The Bruce Graham Collection

Hi Eric,

Here come my “KQV at the Corner of Walk and Don’t Walk” photos! I’ve reformatted them to 1920 x 1080 @ 300 dpi. They look pretty decent considering that I shot them without flash, in low light, on slide film, under florescent lighting, when I was in high school way back in 1971.

I don’t have an exterior shot from 1971. I shot the exterior picture in 1975. The rest of the pics are from 1971.

A number of KQV personnel are visible in the photos, but it was so many years ago that I’ve forgotten all their names. Hopefully, your readers will be able to figure out who they are. I am eager to find out.

The sequence of photos pretty much follows the tour I was given. You’ll see details of the racks in Master Control, which feature Ampex AG-440 decks for air checks and network delays, plus patching and the transmitter control and monitoring for both KQV and WDVE.

You’ll see a KQV jock at work in the left side showcase combo “Studio A”. There were three big windows facing Seventh Street. Master Control was visible through the middle window, with showcase “fishbowl” AM combos to the left and to the right.

I was able to take some detailed shots from inside the showcase combo on the right “Studio B”.

Outside, there was a small horn speaker that played KQV audio to the street, loud enough to be heard when standing in front of the windows, but not blasting.

Note the audio board in Master Control controlling the master levels for KQV. The jocks only have very basic mixing controls and the master levels were controlled by engineers in Master Control. ABC owned the station at this time and this was the “big city” way of doing things.

You’ll also see the lobby, newsroom and record library.

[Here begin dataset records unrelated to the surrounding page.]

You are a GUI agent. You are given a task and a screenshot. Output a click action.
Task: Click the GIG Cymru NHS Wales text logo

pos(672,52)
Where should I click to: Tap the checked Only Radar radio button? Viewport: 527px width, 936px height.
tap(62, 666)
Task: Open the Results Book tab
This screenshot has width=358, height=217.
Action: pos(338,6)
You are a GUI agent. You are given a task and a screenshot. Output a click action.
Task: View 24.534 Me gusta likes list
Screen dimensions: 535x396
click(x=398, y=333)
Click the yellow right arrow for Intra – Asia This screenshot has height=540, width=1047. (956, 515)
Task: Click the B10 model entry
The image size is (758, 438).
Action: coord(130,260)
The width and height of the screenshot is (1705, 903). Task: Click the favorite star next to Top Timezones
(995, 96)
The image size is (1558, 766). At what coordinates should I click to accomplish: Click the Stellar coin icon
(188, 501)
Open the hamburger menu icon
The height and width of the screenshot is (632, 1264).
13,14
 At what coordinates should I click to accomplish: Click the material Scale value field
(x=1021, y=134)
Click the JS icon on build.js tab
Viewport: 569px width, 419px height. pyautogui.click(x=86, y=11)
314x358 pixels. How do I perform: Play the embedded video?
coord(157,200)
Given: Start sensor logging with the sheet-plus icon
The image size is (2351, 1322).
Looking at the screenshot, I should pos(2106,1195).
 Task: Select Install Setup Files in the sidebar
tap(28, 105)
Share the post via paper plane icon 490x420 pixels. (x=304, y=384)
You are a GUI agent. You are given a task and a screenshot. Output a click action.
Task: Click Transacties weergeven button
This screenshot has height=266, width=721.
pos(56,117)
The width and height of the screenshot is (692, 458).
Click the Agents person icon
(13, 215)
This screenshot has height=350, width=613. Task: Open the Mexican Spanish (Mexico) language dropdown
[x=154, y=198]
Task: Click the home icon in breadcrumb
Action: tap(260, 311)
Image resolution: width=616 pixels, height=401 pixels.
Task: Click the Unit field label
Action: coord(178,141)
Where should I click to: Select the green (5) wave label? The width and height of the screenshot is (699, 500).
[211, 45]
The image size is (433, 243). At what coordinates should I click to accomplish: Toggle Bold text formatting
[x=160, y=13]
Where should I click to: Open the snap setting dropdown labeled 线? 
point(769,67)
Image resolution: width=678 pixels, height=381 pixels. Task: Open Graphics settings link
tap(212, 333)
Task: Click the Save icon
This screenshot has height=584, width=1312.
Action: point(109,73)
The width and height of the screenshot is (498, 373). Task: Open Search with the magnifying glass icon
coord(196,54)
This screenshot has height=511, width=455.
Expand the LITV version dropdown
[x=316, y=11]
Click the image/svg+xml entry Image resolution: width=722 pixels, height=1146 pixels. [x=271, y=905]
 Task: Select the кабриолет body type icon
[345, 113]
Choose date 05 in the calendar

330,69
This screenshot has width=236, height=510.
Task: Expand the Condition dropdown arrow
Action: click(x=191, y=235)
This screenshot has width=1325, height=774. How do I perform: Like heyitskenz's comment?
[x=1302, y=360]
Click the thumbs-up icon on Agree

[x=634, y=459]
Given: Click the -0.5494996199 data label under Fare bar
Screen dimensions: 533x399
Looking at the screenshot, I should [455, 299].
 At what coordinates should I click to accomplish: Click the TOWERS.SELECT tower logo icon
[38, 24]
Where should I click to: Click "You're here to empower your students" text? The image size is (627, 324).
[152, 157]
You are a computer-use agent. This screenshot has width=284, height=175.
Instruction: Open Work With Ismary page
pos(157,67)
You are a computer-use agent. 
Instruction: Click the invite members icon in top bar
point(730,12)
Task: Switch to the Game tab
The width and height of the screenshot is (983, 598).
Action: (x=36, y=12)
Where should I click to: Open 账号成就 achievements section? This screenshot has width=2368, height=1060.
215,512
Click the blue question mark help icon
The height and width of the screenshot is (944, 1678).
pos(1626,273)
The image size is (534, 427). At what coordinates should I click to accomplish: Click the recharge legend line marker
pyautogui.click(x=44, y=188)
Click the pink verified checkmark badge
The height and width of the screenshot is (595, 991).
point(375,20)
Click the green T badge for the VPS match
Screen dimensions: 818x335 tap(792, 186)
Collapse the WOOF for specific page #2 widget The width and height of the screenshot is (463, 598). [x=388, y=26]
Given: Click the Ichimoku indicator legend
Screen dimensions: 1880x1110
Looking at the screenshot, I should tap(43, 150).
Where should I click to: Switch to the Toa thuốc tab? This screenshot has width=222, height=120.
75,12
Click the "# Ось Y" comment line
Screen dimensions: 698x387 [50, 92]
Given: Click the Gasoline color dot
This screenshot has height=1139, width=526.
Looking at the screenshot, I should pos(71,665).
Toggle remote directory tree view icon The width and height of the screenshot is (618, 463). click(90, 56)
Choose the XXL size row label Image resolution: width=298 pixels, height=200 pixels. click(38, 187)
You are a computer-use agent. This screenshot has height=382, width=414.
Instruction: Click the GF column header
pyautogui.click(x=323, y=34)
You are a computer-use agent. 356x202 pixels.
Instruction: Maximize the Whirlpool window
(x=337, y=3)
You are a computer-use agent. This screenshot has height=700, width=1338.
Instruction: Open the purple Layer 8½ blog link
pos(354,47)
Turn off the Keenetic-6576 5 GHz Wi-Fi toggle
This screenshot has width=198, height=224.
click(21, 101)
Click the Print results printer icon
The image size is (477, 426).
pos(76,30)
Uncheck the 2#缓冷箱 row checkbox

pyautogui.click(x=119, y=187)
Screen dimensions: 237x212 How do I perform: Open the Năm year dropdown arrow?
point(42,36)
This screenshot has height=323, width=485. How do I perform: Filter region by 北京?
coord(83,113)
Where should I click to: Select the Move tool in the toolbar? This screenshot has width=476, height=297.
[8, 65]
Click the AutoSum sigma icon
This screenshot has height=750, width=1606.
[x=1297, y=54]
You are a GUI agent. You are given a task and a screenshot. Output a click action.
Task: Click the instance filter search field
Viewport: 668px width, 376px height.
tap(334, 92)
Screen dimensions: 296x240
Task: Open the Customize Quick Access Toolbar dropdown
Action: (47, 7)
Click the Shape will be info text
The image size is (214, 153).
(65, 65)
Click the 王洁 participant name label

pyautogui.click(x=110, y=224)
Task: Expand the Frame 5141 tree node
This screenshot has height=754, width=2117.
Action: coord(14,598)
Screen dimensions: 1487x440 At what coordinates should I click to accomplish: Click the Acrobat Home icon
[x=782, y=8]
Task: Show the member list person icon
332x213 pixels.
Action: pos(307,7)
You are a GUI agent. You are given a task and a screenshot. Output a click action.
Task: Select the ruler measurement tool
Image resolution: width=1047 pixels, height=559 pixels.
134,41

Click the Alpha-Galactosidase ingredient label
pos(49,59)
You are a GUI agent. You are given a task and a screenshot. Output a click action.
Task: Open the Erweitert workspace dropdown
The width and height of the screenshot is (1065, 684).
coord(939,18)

As I recall, KQV-FM had recently become WDVE in 1971. I was given a tour of the old KQV-FM automation, but I think it might have been recently decommissioned and for some reason I don’t have any pictures of it. I may have run out of film, or perhaps there wasn’t enough light, or the automation might have been turned off and in pieces at that point. I am curious about what WDVE was doing in early 1971. Did they have a live studio somewhere that I didn’t see?

I hope you and your readers will enjoy the pics, Eric. Now that your employer owns KQV, it seems only fitting for these images to “come home.”